The competitors waved goodbye to Peru and crossed the border into Bolivia during the stage this Thursday. They were met with changes in temperature and dune conditions due to the rain and altitude. Participants competing in cars covered a total of 760 kilometres (313 km special), leaving the Peruvian city of Arequipa in the early hours of the morning and arriving to capital of Bolivia, La Paz, after nightfall.
"We have seen some really stark contrasts. In just two days we've gone from driving along the coast to the dunes, and then into snow-capped mountains at an altitude of 4000 metres. But despite all this, the hardest part was the fast road section at the end, which was muddy and rainy. We kept up a good pace and didn't make any mistakes or run into problems", explained a satisfied Isidre Esteve after crossing the finish line in 35th place with a time of 3:47:41.
The driver, who is sponsored by Repsol and Onyx Seguros, said he was "very happy with the first week. It's been difficult but really great. The outlook is positive despite the difficulties we've experienced along the route, which hasn't been kind to us.

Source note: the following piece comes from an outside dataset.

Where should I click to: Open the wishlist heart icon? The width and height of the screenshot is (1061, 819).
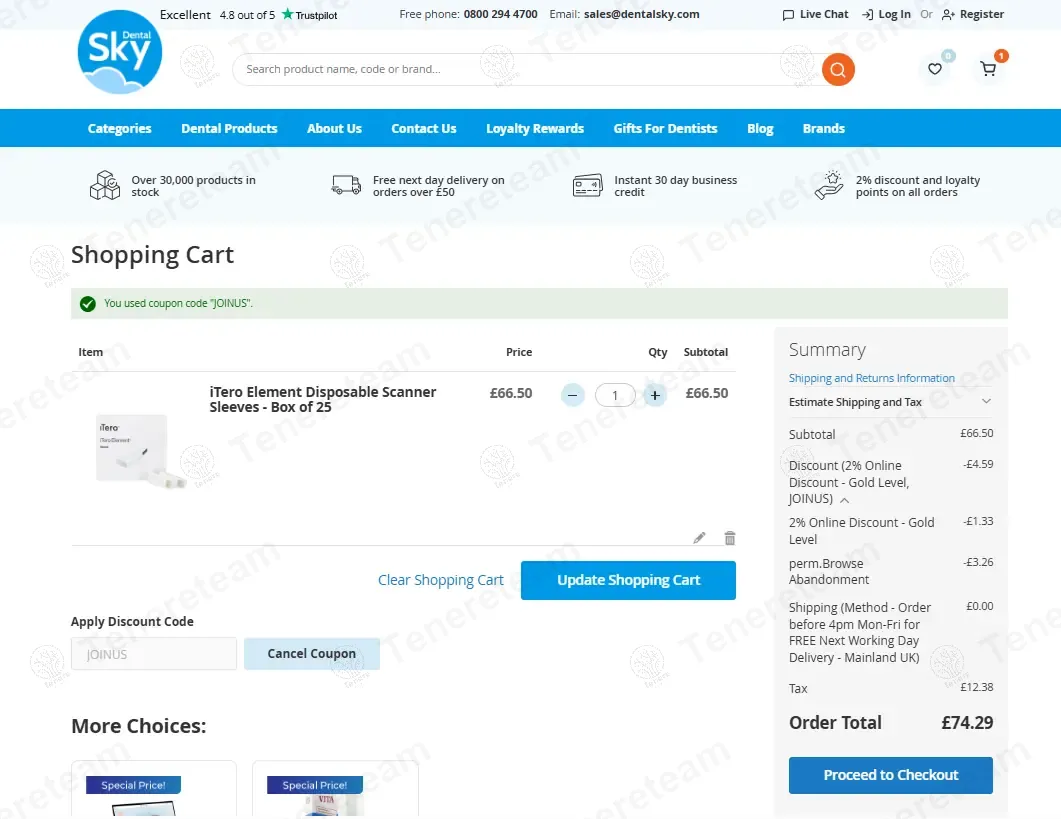[x=934, y=68]
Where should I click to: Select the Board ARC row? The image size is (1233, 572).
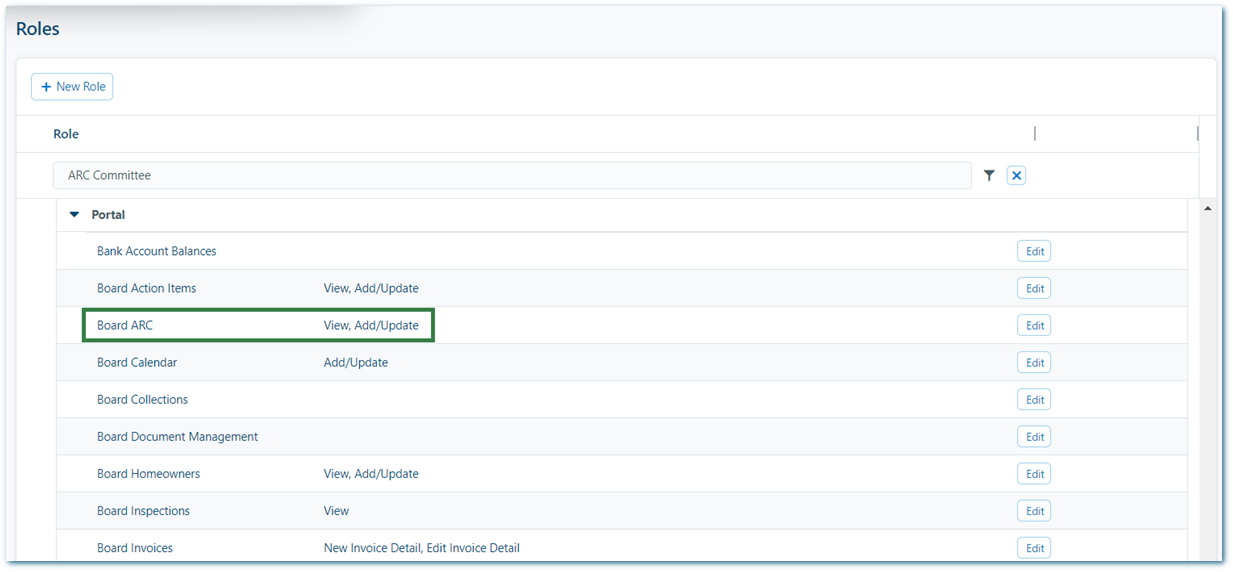click(622, 326)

But most importantly we haven't made any mistakes in our driving, my co-driver — Txema Villalobos — has done an amazing job with the navigation, and the car has performed really well on the dunes".
Tomorrow (Friday), Isidre and Txema will enjoy a well-deserved rest day, while the Repsol Rally Team roll up their sleeves to perform a thorough check of the prototype and get it ready for the second week of the race through Bolivia and Argentina.
The Oliana-born driver is looking forward to the difficult challenge that lies ahead, but he is also realistic. "The coming stages will be very complex, both the marathon just after the rest and the other stages in Argentina, where navigation will be key. I'm confident that our experience will be of great help. I think that, from this point onwards, the route will be easier for us, but we're aware we're up against some tough competition. We need to be better than them to bag a spot in the top 20, but that doesn't necessarily mean we need to go faster", he said.